Plot selected features.

```figure plot(nca.FeatureWeights,'ro') grid on xlabel('Feature index') ylabel('Feature weight')```

Plot fitted values.

```figure fitted = predict(nca,X); plot(y,'r.') hold on plot(fitted,'b-') xlabel('index') ylabel('Fitted values')```

In this case, the loss is not affected by the outliers and results are based on most of the observation values. `fsrnca` detects the predictors 4, 7, and 13 as relevant features and does not select any other features.

### Why does the loss function choice affect the results?

First, compute the loss functions for a series of values for the difference between two observations.

`deltay = linspace(-10,10,1000)';`

Compute custom loss function values.

`customlossvals = customlossFcn(deltay,0); `

Compute epsilon insensitive loss function and values.

```epsinsensitive = @(yi,yj,E) max(0,abs(bsxfun(@minus,yi,yj'))-E); epsinsenvals = epsinsensitive(deltay,0,0.5);```

Compute MSE loss function and values.

```mse = @(yi,yj) (yi-yj').^2; msevals = mse(deltay,0);```

Now, plot the loss functions to see their difference and why they affect the results in the way they do.

```figure plot(deltay,customlossvals,'g-',deltay,epsinsenvals,'b-',deltay,msevals,'r-') xlabel('(yi - yj)') ylabel('loss(yi,yj)') legend('customloss','epsiloninsensitive','mse') ylim([0 20])```

As the difference between two response values increases, mse increases quadratically, which makes it very sensitive to outliers.
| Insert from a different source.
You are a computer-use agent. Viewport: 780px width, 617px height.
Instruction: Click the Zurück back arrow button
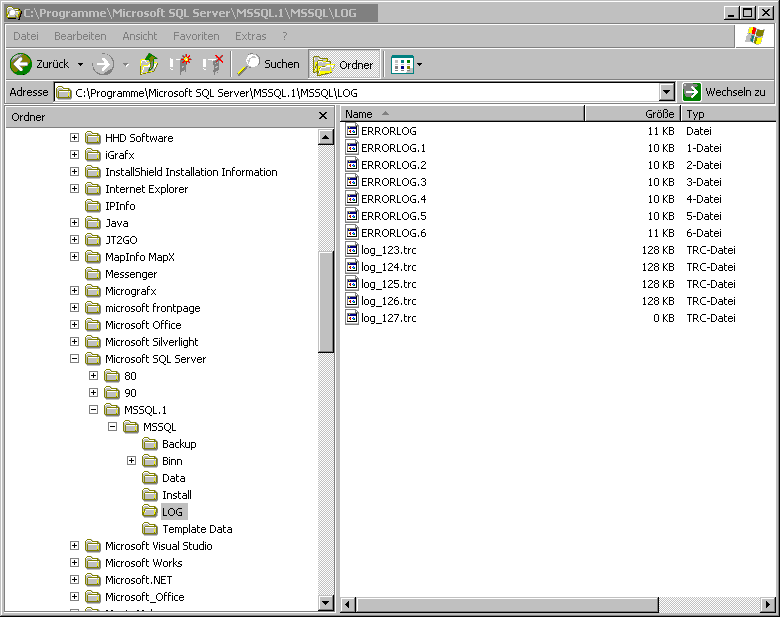tap(22, 64)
As `fsrnca` tries to minimize this loss, it ends up identifying more features as relevant. The epsilon insensitive loss is more resistant to outliers than mse, but eventually it does start to increase linearly as the difference between two observations increase. As the difference between two observations increase, the robust loss function does approach 1 and stays at that value even though the difference between the observations keeps increasing. Out of three, it is the most robust to outliers.